We start with a mom in the grocery store calling out a guy with his mask under his nose. Her baby can’t wear a mask, so she asked him to pull his up. He complied, but then minutes later, in the checkout line, he had it down again and stood too close to her. When she asked him to back up, he just laughed and didn’t budge.
What to do in cases like these?
Grocery store workers have tried calling the police to help them enforce their mask mandate, but the police don’t show up.
So we give suggestions about what to do in situations that call for community policing / vigilante justice.
One Thriftway employee asks if having a private security officer in the grocery store would help. They note the security guard would need self-defense training.
Alternatively, we could scatter ninjas around the grocery store, so when someone pulls their mask down, a ninja pops out from between the Triscuits and saltines to solve the problem.
One islander suggests bear spray.
Another recommends “surrounding the miscreants, pointing at them, and chanting “Out!
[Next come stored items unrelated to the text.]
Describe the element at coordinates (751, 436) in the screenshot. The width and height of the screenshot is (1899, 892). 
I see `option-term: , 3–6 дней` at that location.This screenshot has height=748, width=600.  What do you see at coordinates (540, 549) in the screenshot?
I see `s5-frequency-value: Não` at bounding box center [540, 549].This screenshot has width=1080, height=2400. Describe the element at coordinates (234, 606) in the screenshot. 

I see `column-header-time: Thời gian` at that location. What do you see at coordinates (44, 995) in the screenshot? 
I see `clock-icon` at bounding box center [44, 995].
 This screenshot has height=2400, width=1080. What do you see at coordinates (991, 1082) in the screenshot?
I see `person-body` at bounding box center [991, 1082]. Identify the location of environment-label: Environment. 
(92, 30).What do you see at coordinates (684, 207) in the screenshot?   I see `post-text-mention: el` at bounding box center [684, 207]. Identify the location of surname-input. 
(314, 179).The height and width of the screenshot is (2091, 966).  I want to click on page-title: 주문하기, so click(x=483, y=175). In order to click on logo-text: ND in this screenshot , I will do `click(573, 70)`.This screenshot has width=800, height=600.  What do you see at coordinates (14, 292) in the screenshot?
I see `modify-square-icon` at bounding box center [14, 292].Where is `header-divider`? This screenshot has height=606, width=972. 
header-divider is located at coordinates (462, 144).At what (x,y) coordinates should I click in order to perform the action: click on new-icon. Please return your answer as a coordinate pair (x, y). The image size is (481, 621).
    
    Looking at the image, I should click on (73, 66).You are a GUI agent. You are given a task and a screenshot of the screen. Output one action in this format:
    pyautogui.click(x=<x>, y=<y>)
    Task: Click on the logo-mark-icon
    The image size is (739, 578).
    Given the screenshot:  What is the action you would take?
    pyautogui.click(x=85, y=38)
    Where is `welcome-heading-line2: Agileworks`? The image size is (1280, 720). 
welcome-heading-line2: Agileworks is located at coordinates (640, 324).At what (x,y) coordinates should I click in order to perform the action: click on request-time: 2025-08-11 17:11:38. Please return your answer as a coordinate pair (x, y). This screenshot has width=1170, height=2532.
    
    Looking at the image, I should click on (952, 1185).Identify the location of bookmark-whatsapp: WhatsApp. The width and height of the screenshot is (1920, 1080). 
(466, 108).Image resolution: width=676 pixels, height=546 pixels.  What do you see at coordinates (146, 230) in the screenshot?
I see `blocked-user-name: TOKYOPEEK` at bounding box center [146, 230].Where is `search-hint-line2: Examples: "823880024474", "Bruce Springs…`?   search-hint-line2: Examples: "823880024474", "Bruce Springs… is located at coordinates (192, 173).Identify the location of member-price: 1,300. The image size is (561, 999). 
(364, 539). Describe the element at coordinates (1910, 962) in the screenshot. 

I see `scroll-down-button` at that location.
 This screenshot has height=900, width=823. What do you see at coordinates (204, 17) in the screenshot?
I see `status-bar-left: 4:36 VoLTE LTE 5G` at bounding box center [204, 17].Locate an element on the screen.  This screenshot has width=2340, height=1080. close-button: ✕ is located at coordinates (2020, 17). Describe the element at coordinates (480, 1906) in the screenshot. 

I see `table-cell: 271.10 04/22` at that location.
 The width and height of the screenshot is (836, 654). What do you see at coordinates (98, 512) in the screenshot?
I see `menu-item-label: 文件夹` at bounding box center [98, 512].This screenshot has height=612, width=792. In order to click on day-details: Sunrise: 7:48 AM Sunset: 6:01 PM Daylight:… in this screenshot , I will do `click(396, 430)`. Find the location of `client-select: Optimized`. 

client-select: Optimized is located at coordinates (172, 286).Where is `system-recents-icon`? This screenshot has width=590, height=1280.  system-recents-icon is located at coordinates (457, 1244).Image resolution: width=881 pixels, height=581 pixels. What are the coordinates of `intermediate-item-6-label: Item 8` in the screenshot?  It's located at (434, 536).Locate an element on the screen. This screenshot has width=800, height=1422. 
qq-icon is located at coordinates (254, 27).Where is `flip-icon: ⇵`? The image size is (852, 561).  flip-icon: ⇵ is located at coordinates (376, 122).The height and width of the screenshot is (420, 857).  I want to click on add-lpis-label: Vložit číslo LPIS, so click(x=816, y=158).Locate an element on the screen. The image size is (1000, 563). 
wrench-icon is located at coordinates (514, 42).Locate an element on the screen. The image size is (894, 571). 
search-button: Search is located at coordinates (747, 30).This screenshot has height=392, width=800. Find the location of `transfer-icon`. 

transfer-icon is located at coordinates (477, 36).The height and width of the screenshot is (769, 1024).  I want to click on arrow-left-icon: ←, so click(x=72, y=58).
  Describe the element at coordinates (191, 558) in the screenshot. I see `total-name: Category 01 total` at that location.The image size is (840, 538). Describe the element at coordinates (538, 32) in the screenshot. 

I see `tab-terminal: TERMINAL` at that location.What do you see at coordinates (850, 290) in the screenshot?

Out! Out,” until they either put on their masks properly or leave.”
As a person whose primary emotional reaction to existence is shame, this method would work on me. But there are people out there who feed on negative attention. This might just make the trolls stronger.
We have this question, which generated a lot of discussion: “Would love to know people’s thoughts on the “private road” claims many homeowners make about public roads.”
We spend a lot of time talking past each other, because we never define our terms. Some of us are talking about driveways, while others are talking about shared easements and yet others about paved roads.
We digress from the topic at hand to share stories about properties we lived on. One property was so beautiful that strangers would trespass on it and ask the owners to make them coffee. We learn that in Virginia horse country, people would gallop through each other’s properties (by which I mean the horses would gallop) during fox hunting season. But none of that relates to the central philosophical issue: What is a private road? And who gets to decide if a road is private?
I read through over 120 comments, and I think I can condense the issue down to this:
A family lives along a road. They leave their house and walk along this road. Another person who lives on the same road comes out of their house and says that the portion of this paved road in front of his house is a private road and his neighbors can’t walk along it.
So the family decides to look into this claim, but can’t access clear records from King County about where exactly, the public road ends and this supposedly private road begins. So they look up the legal definition of a private road, and it turns out it’s a pretty narrow and specific thing- a road that a person or group owns and can block off with a gate or barrier.
Some islanders disagree with this definition. They propose alternative definitions. They say that if you maintain a road, then it’s your private road. But the original poster has thought through the ramifications of a broader definition. She points out that just because you maintain a road doesn’t mean you own it. If that were the case, anyone could maintain a patch of public land, claim ownership of it, then sell it or use it as collateral for a mortgage. (I found that last example weirdly specific. Has that happened before? )
Anyway, I picked up a piece of garbage from Vashon Highway, so I own the whole road now. If you want to drive on it, you need to pay me a toll.
Lastly, what weird Vashon specific dreams do you have? One islander shares this recurring dream with us: “Sometimes I have a dream that I’m visiting Vashon, and stop by the Beachcomber—only to discover that they’re relying on me to get the paper published that week.”
I often dream that I’m in Thriftway and people are surrounding me, pointing and yelling, “Out! Out!” Just kidding. I really just dream about seeing the whales.
Which reminds me, there’s a lovely article about Springer, the orphaned Northern Resident Orca who, at two years old, used to hang out around the Vashon ferry boat. People would feed her popcorn. She had a favorite stick, and rescuers used that stick to lure her in so they could listen to her calls until they recognized a specific call that told them which pod she came from. She was then relocated to her pod in Canadian waters. She’s now pregnant with her third calf.